• _Request_:
Extract each of the entries below and reproduce every line verbatim.

Dataset excerpt:

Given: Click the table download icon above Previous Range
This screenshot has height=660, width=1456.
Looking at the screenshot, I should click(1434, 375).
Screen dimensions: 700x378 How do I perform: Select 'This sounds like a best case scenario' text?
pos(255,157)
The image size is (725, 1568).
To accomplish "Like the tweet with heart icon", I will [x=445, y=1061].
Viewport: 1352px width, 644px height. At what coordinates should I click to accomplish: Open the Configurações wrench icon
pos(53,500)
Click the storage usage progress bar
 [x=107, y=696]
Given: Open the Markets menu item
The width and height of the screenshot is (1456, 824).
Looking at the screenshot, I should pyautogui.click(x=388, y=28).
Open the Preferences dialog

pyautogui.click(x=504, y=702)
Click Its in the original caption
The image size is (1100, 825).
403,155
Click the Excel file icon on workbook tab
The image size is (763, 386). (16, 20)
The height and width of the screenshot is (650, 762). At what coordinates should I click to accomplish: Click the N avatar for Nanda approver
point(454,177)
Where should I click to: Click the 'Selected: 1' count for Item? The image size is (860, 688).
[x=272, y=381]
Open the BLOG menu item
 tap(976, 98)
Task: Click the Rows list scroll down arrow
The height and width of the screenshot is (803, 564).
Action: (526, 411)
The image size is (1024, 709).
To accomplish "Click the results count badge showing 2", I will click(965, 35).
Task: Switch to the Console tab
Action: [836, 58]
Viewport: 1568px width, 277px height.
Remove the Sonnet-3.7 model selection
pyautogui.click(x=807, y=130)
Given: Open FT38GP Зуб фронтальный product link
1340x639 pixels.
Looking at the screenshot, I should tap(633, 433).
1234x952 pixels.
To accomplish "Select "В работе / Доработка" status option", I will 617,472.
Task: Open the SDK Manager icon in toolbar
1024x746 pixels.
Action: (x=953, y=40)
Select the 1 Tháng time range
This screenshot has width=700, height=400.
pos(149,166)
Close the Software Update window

• _Answer for the task_:
Given: Click the table download icon above Previous Range
This screenshot has height=660, width=1456.
Looking at the screenshot, I should click(1434, 375).
Screen dimensions: 700x378 How do I perform: Select 'This sounds like a best case scenario' text?
pos(255,157)
The image size is (725, 1568).
To accomplish "Like the tweet with heart icon", I will [x=445, y=1061].
Viewport: 1352px width, 644px height. At what coordinates should I click to accomplish: Open the Configurações wrench icon
pos(53,500)
Click the storage usage progress bar
 [x=107, y=696]
Given: Open the Markets menu item
The width and height of the screenshot is (1456, 824).
Looking at the screenshot, I should pyautogui.click(x=388, y=28).
Open the Preferences dialog

pyautogui.click(x=504, y=702)
Click Its in the original caption
The image size is (1100, 825).
403,155
Click the Excel file icon on workbook tab
The image size is (763, 386). (16, 20)
The height and width of the screenshot is (650, 762). At what coordinates should I click to accomplish: Click the N avatar for Nanda approver
point(454,177)
Where should I click to: Click the 'Selected: 1' count for Item? The image size is (860, 688).
[x=272, y=381]
Open the BLOG menu item
 tap(976, 98)
Task: Click the Rows list scroll down arrow
The height and width of the screenshot is (803, 564).
Action: (526, 411)
The image size is (1024, 709).
To accomplish "Click the results count badge showing 2", I will click(965, 35).
Task: Switch to the Console tab
Action: [836, 58]
Viewport: 1568px width, 277px height.
Remove the Sonnet-3.7 model selection
pyautogui.click(x=807, y=130)
Given: Open FT38GP Зуб фронтальный product link
1340x639 pixels.
Looking at the screenshot, I should tap(633, 433).
1234x952 pixels.
To accomplish "Select "В работе / Доработка" status option", I will 617,472.
Task: Open the SDK Manager icon in toolbar
1024x746 pixels.
Action: (x=953, y=40)
Select the 1 Tháng time range
This screenshot has width=700, height=400.
pos(149,166)
Close the Software Update window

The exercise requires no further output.